We spent a week in Cardiff and I have to say I really like the city. It was very different from Edinburgh which I liked as well.
Cardiff is a very modern city. Much more like American cities. Yes, it still had a castle in the middle of it and the house we stayed is was kind of “new” being built around 1920. But Cardiff has undergone a rejuvenation over the last couple of decades from a industrial port city to a cosmopolitan business and media center.
They like to say it is the youngest capital in Europe because it is the capital of Wales, which the Welch consider its own country. It is a new capital because the English just gave them back – devolved – some self rule in the last decade or so. But I think of it more like a state than a country, but that may just be me.
In every town in the UK they have a High Street. It is normally named this, but often that term encompases more than one street. The High Street is the main commercial shopping area. It has the majority of shops and many eating places. A smattering of banks and a Ladbrokes which is a sports betting chain here. As the High Street gets more popular, the road is often blocked off and it becomes a pedestrian only area.
So when you go to a new city and want to shop, you know to find out where the High Street is.
In Cardiff the High Street is more than one street. Doing a quick mapping thing, the area is about 92 Acres, 14 by 11 blocks. Some of this is enclosed completely, others parts are open areas. Much of it is blocked off to vehicles, and in the open outdoor areas you’ll often find street performers doing their thing. I even saw a street preacher on a literal soapbox speaking the truth in fire and brimstone.

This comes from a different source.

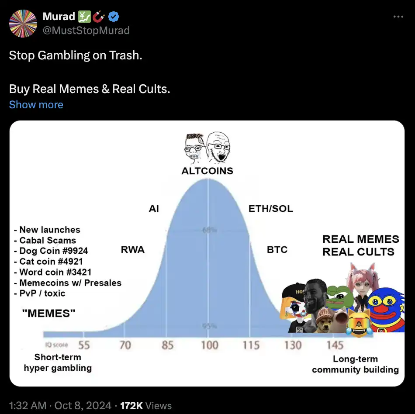Click the magnet emoji in display name
415x414 pixels.
click(99, 16)
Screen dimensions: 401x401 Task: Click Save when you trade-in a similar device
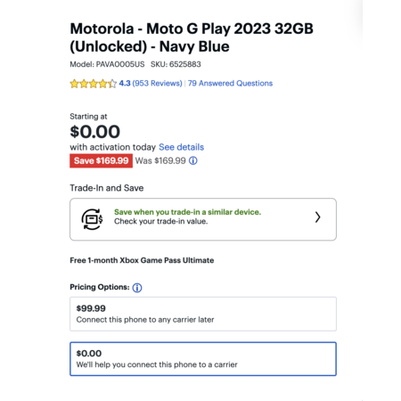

And people were listening.
Interestingly Google Maps will give you walking directions through the “mall” parts because it still thinks of them as streets. I get the impression they just closed off an outdoor mall and made it an indoor one. At least metaphorically, the architecture doesn’t look like it was ever designed to be outside.
Another area of new development is around Cardiff bay. It’s called Cardiff Quay pronounced “key”. When shipping dropped off for the port the city decided to create a upscale business and entertainment zone around it. The new Welch Parliament building is right next to the water. The Millennium Center which is a beautiful performance and arts space. There’s a lot places to eat and it is very tourist focused.
It also the home of…
The Dr Who Experience
Whenever people asked why we came to Cardiff, I somewhat sheepishly answered “Dr. Who”.
I don’t think your average Brit understands just how popular Dr Who is in the States right now. Our hosts said they’d had other guests who came just to do the Dr Who Experience.
What is the Dr Who Experience? It’s a cross between a amusement park ride and a museum to the TV show.
The first floor is an “experience”. You walk through an an adventure that takes you from Starship Britain, lets you pilot the TARDIS, and run around with the Dr.
The second and third floor….wait I’ve got that all wrong.
The Ground Floor is the experience. The First and Second floors are the museum. The Brits don’t start numbering the floors until there is more than one.
The upper floors exhibit everything you could ever want to see from the show. There are at least 2 complete TARDIS consoles – the very first one rebuilt for the 50th anniversary special, and Tenent’s last one. Smith’s first console is part of the ride part of the experience. There is also the costumes of every Doctor. Costumes of most of the new companions from Rose through Claire. The top floor has props and monsters.
I’ve noticed that my way of experiencing a place tends to include buying something. I now own a Scottish and Welsh flag for instance. At the Experience I wanted something unique and maybe subtle. Turns out they have a very nice Dr Who watch. If the band didn’t have the police box stuff on it, I don’t think anyone looking at it would realize it was Whovian at all.
I could go on about Cardiff, but I think this gives you a good understand of the place and my view on it.